The outbreak began in the Valencian Community and spread to neighbouring territories. In the Valencian Community, the provinces affected were Valencia (4.9 cases/100,000 population) and Castellón (2.5 cases/100,000 population). In the region of Catalonia, the province of Tarragona (1.8 cases/100,000 population) had several cases. One case from Asturias (0.1 case/100,000 population) and one case from the Community of Madrid (< 0.1 case/100,000 population) were also reported.

The epidemiological investigation revealed transmission chains with nosocomial, intrafamilial and community transmission. The index case was hospitalised at a healthcare centre (Centre A) 1 day after developing symptoms. Two children, as well as a healthcare worker, were exposed to the case in the hospital’s emergency waiting room at Centre A and developed a rash in the 12 days following. More patients, visitors and healthcare professionals were affected. Other healthcare centres and personnel were consequently affected because of infected patients or infected personnel visiting different health centres within the same region, adding to a total of 108 cases in this chain by mid-July 2018.

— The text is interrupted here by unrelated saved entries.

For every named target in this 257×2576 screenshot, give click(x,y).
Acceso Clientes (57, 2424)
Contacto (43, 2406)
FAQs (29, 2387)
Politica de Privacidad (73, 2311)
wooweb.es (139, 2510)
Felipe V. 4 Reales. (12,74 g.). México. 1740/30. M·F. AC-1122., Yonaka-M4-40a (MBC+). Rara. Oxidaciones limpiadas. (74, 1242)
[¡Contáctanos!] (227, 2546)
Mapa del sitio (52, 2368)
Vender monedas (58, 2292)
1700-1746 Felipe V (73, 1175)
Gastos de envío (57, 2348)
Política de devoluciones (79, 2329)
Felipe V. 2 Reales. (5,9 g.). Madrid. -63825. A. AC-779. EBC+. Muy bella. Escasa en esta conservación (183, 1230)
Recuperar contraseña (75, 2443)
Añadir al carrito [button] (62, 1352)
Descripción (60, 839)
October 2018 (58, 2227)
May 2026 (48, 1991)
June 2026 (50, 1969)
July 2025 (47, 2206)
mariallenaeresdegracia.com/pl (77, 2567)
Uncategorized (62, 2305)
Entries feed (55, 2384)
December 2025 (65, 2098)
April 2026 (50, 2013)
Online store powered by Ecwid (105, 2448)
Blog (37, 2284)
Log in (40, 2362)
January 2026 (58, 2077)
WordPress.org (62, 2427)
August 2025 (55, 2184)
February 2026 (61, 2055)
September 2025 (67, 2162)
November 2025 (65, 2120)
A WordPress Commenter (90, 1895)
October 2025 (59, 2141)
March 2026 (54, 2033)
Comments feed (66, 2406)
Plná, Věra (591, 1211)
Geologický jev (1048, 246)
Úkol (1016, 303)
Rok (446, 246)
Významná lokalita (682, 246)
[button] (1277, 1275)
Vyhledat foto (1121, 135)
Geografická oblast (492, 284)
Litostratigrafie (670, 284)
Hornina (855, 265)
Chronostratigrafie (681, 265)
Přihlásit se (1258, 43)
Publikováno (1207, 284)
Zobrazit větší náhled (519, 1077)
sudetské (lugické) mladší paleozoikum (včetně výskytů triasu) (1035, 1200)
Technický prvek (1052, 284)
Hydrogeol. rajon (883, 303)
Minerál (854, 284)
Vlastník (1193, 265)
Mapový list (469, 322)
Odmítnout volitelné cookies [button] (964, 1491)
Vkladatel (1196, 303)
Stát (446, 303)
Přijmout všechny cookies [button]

Another chain with prominent hospital transmission comprising 14 cases was identified in Tarragona in March 2018. The primary case, who was also identified retrospectively, accompanied a family member to Centre A in Valencia in mid-February 2018, where they were exposed to a measles case. Upon return to Tarragona, the patient developed symptoms later in March 2018 and visited a hospital the following day. This event resulted in the initiation of a transmission chain in that healthcare setting (Centre B); eight cases were hospital staff.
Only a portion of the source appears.